The Health Service Executive (HSE) has appointed an interim director of the National Hospitals Office (NHO), the body directly responsible for running the State's 51 acute hospitals. The move is seen as a first step in a significant realignment of the HSE's management structures and a tacit acknowledgement that its original structure has not met patient expectations.
Ann Doherty, who is currently responsible for corporate planning in the health service, has been given responsibility for the NHO and is to be supported by Barry O'Brien, assistant national director for human resources and Maureen Cronin, assistant national director for finance, and Phil Shovlin, general manager of the chief executive's office.

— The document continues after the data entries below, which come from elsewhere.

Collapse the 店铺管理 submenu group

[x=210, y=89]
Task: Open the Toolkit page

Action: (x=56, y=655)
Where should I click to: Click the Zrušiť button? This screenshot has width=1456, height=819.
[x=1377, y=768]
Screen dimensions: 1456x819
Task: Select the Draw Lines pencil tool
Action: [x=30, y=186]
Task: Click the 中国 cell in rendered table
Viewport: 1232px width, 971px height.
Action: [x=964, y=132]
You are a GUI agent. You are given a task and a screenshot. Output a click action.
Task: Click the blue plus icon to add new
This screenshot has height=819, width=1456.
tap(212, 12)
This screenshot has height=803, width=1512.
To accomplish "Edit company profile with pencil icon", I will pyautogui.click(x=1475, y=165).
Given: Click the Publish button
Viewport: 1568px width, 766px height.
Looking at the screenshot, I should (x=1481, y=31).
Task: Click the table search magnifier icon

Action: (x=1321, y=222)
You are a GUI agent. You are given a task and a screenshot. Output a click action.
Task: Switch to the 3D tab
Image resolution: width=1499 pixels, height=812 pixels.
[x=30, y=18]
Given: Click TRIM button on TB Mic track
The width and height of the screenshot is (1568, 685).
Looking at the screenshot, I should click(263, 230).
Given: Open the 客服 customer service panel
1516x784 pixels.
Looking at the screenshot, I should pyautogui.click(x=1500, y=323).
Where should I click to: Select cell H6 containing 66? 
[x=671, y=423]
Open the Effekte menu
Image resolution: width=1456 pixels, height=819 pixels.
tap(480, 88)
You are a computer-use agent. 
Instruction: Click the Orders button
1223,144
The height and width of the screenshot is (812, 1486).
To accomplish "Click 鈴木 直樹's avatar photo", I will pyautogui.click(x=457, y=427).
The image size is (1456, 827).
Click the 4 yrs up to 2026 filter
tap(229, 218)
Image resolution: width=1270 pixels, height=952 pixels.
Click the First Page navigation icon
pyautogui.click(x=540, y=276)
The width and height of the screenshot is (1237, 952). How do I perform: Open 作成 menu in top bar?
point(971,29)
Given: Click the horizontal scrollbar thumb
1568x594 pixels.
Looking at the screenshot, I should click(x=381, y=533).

Informed sources have confirmed that yesterday's announcement is part of a process that will culminate in the amalgamation of the National Hospitals Office and the Primary Community and Continuing Care (PCCC) directorate with the aim of delivering a more seamless service for patients. It is widely seen as an acknowledgement that the separation of hospital and community health services in the HSE's original structuring HSE has failed.
While it had been expected that Ms Laverne McGuinness, the current national director of the PCCC would also assume responsibility for the National Hospitals Office, yesterday's announcement is seen as a stepping stone to the eventual amalgamation of both directorates.
In a letter to health service managers announcing Ms Doherty's appointment, Prof Brendan Drumm, chief executive of the HSE said: "I would like us to make rapid and substantial progress in the area of integrated care within and between directorates . . . I have put in place a senior cross discipline team to support the NHO management team in advancing this integrated approach."
Prof Drumm told senior managers that the new team's primary focus would be on day-to-day operational matters but that it will also carry out "a review of the overall operation of the National Hospitals Office in the context of the transformation programme and the development of the integrated model of care".
As reported last week in The Irish Times, John O'Brien, the current director of the National Hospitals Office, is to return to a full-time role as a strategic adviser to Prof Drumm. Mr O' Brien, who has been heading the NHO on a temporary basis since early 2006, joined the HSE on secondment from St James's Hospital, where he was chief executive.
When the HSE was first set up, front line patient services were structured around three major directorates: population health, focusing on health promotion and protection; primary, community and continuing care with responsibility for GP and community health services; and the national hospitals office which provides acute hospital and ambulance services.